-------- Текст страницы
Для удобства прочтения ниже приведена ссылка для скачивания файла в формате PDF:

Часть I .

К вопросу о правовой квалификации «судебной неустойки [1] »

«Я не взялся бы утверждать,

что имена не оказывают никакого влияния на судьбу…

Имя — тончайшая плоть,

посредством которой определяется духовная сущность».

Подобно любому проявлению живой материи, право и составляющие его элементы (правовые институты) имеют собственный уникальный жизненный путь. Случайно ли П.А. Флоренский обращает внимание на параллель между именем человека, которым он наделен с рождения, и предназначенной ему, как носителю конкретного имени, судьбе? А что, если схожая логика применима и к правовым инструментам? Ведь внедрение правовой конструкции в том или иной правопорядке, словно рождение младенца, сопровождается наделением ее конкретным названием. А что, если не продуманный до мелочей выбор наименования правового института способен оказать определяющее воздействие на квалификацию этого института, а значит, и его правовую судьбу?
----------------
-------- Сохранённые данные
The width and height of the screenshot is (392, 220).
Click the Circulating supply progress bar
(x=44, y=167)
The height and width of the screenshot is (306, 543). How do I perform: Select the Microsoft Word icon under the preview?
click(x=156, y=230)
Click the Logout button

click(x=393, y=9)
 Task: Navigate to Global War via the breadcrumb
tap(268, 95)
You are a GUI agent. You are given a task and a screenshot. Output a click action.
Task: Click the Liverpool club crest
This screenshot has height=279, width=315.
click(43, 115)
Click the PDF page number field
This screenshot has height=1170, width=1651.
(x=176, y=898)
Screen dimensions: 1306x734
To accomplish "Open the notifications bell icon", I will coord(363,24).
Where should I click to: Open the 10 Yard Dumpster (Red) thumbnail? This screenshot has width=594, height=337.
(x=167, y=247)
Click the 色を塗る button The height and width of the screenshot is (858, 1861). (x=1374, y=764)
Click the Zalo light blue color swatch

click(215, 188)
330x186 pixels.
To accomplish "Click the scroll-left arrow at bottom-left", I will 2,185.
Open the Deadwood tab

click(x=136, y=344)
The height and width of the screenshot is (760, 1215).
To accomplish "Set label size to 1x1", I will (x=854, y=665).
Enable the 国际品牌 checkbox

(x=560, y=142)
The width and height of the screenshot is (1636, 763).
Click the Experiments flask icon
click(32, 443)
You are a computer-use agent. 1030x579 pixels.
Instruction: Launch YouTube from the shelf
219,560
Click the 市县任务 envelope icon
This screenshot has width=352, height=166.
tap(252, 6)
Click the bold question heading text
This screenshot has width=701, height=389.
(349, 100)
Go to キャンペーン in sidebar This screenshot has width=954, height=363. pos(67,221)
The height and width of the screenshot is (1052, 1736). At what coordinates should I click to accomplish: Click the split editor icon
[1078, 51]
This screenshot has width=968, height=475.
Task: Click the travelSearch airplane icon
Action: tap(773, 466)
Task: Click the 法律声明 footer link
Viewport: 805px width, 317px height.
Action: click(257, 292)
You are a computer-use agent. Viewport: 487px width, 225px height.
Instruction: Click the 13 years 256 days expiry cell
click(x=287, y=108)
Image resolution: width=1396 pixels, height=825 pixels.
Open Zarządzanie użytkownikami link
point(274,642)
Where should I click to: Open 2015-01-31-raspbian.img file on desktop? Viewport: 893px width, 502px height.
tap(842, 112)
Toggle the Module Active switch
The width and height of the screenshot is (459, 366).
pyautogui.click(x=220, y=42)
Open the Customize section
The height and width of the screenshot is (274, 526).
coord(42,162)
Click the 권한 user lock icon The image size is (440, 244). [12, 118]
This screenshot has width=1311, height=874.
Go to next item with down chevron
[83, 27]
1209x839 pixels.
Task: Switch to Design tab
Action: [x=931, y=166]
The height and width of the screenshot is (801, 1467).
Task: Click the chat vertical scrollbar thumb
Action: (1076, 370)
----------------
Что нужно сделать:
Кто, согласно тексту о судебной неустойке, обращает внимание на параллель между именем человека и предназначенной ему судьбой? Записи взяты из другого источника.

Ответ на задание:
П.А. Флоренский.